O primeiro criou o Comitê Interministerial de Análise de Projetos de Minerais Estratégicos (CTAPME), que centraliza a avaliação de empreendimentos classificados pelo governo como prioritários. Já o segundo alterou regras do Código de Mineração para simplificar etapas de fiscalização e agilizar o licenciamento ambiental desses projetos, enquadrados na categoria de “minerais estratégicos”.
O partido também sustenta que a Agência Nacional de Mineração (ANM) vem priorizando empreendimentos rotulados como estratégicos sem considerar os efeitos cumulativos sobre comunidades e ecossistemas sensíveis, especialmente em regiões como o Vale do Jequitinhonha (MG), onde a expansão minerária tem elevado riscos sociais, ambientais e sanitários.
Na ação, o PSOL afirma que o novo modelo de licenciamento repete práticas que contribuíram para tragédias como as de Mariana (2015) e Brumadinho (2019), ambas decorrentes do enfraquecimento da fiscalização estatal.
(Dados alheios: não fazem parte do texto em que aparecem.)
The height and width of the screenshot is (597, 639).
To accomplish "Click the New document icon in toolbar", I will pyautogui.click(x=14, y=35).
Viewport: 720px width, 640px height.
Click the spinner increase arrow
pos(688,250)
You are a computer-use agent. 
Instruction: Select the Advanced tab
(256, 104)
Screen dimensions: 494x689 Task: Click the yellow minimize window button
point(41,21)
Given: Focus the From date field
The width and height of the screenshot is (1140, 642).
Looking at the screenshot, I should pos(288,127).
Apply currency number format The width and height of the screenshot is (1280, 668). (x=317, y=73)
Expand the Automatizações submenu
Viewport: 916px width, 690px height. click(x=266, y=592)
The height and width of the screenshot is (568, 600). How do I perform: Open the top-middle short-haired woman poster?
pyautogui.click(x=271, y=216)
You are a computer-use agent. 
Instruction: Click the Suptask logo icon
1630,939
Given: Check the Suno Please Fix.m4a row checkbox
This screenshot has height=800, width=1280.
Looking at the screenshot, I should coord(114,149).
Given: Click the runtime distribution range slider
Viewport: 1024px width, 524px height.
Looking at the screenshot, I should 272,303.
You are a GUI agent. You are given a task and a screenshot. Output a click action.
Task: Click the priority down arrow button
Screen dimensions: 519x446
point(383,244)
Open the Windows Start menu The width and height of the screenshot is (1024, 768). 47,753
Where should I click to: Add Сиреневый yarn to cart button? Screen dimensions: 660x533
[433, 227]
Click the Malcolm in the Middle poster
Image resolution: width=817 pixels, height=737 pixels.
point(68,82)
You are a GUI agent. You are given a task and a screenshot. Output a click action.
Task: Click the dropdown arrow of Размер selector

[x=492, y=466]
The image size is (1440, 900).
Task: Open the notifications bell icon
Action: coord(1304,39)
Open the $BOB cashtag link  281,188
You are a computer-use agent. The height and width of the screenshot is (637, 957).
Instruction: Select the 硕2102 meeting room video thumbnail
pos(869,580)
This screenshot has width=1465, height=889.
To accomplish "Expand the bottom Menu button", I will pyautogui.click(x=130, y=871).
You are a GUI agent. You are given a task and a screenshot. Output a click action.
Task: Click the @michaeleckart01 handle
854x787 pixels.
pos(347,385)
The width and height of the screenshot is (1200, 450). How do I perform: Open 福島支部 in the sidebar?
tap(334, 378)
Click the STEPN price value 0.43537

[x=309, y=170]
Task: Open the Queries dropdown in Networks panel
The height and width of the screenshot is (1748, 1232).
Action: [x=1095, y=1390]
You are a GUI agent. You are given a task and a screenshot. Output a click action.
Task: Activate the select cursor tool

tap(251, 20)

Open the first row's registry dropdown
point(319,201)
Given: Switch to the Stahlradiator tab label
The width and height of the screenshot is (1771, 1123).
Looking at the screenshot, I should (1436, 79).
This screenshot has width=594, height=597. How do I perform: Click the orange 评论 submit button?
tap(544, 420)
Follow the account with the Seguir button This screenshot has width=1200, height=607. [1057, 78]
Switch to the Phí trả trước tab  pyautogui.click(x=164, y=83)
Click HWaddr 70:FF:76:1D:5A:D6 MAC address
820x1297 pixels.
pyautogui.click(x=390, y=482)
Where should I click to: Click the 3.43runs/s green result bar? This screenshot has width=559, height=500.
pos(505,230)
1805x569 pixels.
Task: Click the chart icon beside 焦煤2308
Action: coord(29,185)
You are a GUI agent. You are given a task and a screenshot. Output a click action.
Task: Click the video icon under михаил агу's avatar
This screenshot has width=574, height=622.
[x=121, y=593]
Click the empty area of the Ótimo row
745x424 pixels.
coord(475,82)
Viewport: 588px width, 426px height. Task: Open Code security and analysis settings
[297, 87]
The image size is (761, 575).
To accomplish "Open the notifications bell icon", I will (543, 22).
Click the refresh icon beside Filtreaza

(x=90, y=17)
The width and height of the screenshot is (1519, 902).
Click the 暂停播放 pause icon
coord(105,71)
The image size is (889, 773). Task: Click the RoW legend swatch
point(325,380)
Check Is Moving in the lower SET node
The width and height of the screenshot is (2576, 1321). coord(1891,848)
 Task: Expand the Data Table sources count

A legenda pede que o STF restaure o controle técnico e a participação social nos processos de licenciamento e na fiscalização de atividades minerárias. Para o PSOL, as medidas questionadas permitem a tramitação acelerada de projetos de alto impacto ambiental sem a devida avaliação científica e social, comprometendo o direito constitucional ao meio ambiente ecologicamente equilibrado.